• TEXT PASSAGE:
----

Git Worktrees: Run Claude Code in Parallel Without the Chaos

You’re deep in a feature branch with Claude Code chewing through a refactor. Then a bug report lands and it can’t wait. Now what? You could stash everything, switch branches, fix the bug, switch back, unstash, and hope Claude still remembers what it was doing. Or you could kill the session and lose an hour of built-up context.

Both options are bad. The actual fix is a git feature that’s been sitting there since 2015: worktrees.

What a worktree is

A git worktree is a second working directory attached to the same repository. Same .git data, same history, same remotes - but a completely separate checkout with its own branch, its own files on disk, and its own uncommitted changes.

git worktree add ../myapp-bugfix -b fix/login-timeout

That creates a sibling directory myapp-bugfix with a fresh branch checked out. Your original directory is untouched. No stashing, no switching, nothing.

----

• ENTRIES PROVIDED:

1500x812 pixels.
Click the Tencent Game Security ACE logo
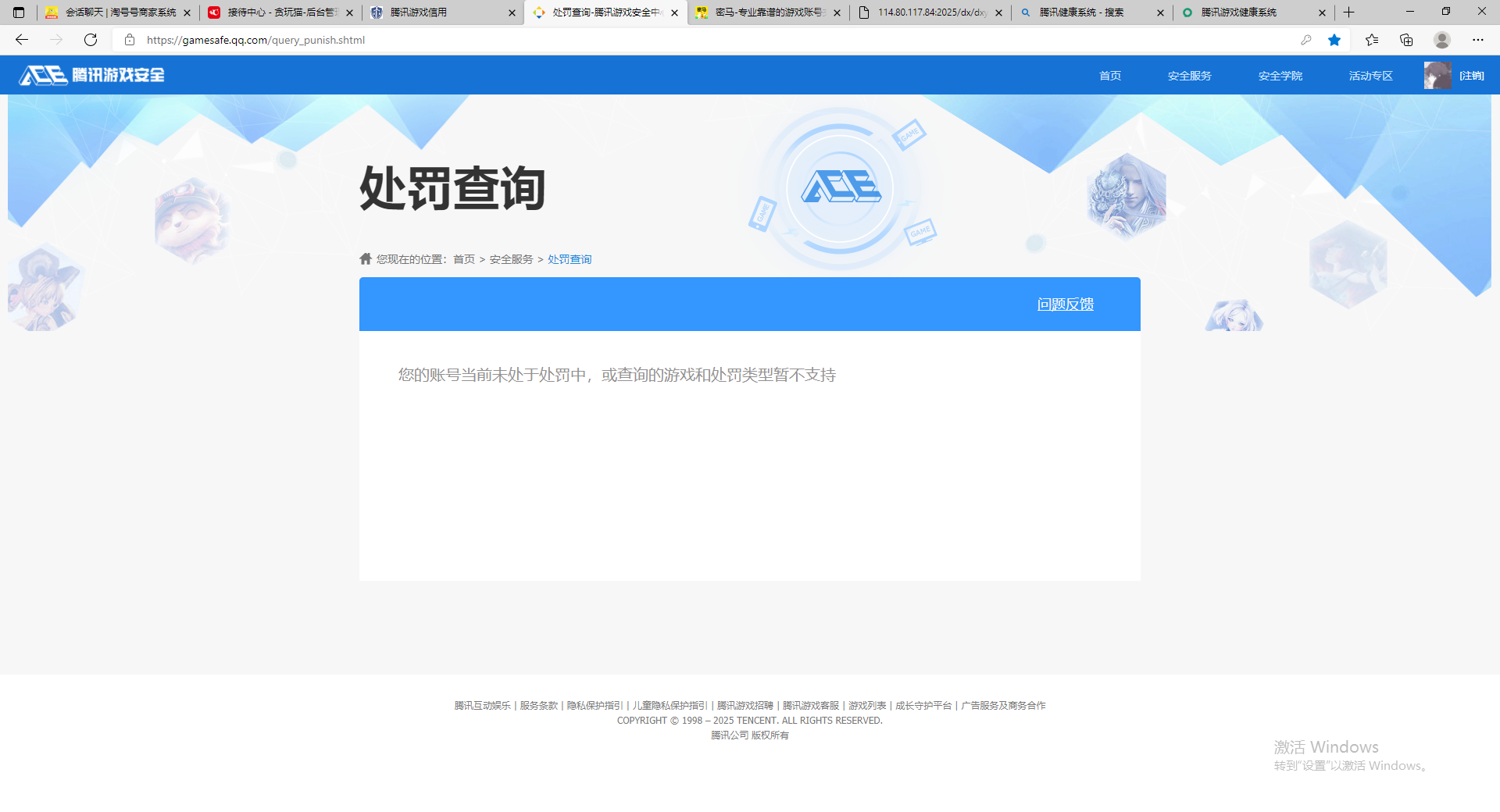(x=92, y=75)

----

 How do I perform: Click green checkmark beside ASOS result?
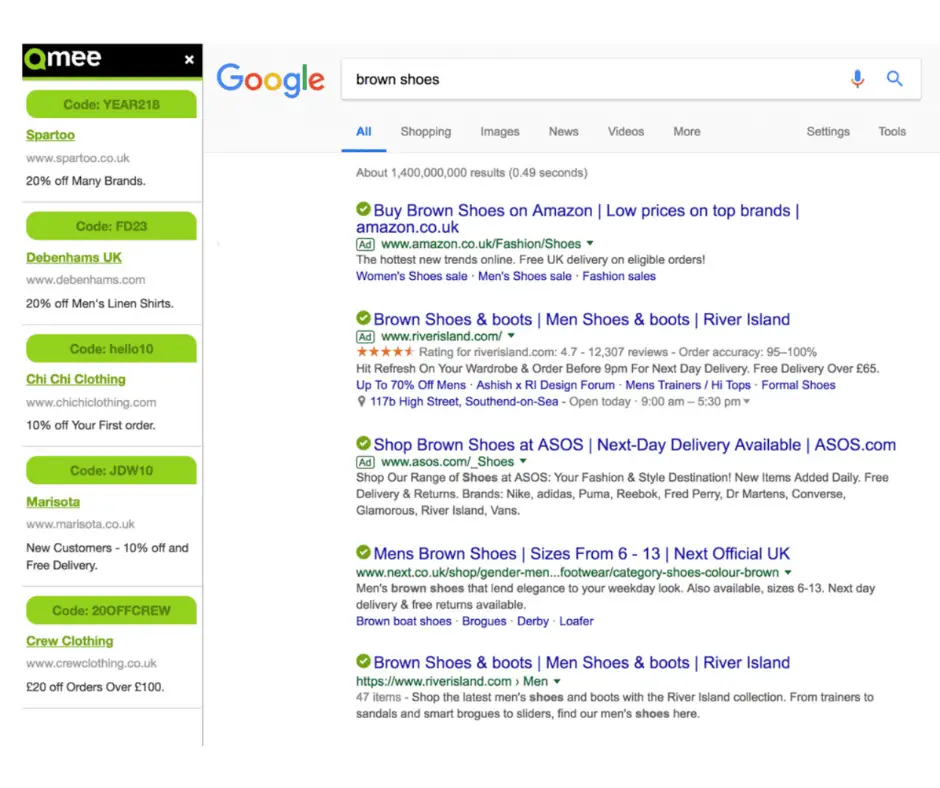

----

• TASK SET:
**A)** Decide whether each statement agrees with the Git worktrees text above, and answer yes or no for each. Support each answer with the deciding words from the text, quoted exactly. (i) A worktree keeps its own uncommitted changes. (ii) Adding a worktree requires stashing the work in the original directory. (iii) Worktrees have been available in git since 2015.
**B)** Repeat word for word the part of the Git worktrees text above starting at "You’re deep in" and ending at "since 2015: worktrees.".

• SOLUTIONS PER TASK:
**A)**
(i) Yes: "its own uncommitted changes"
(ii) No: "Your original directory is untouched. No stashing, no switching, nothing."
(iii) Yes: "a git feature that’s been sitting there since 2015"

**B)**
You’re deep in a feature branch with Claude Code chewing through a refactor. Then a bug report lands and it can’t wait. Now what? You could stash everything, switch branches, fix the bug, switch back, unstash, and hope Claude still remembers what it was doing. Or you could kill the session and lose an hour of built-up context.

Both options are bad. The actual fix is a git feature that’s been sitting there since 2015: worktrees.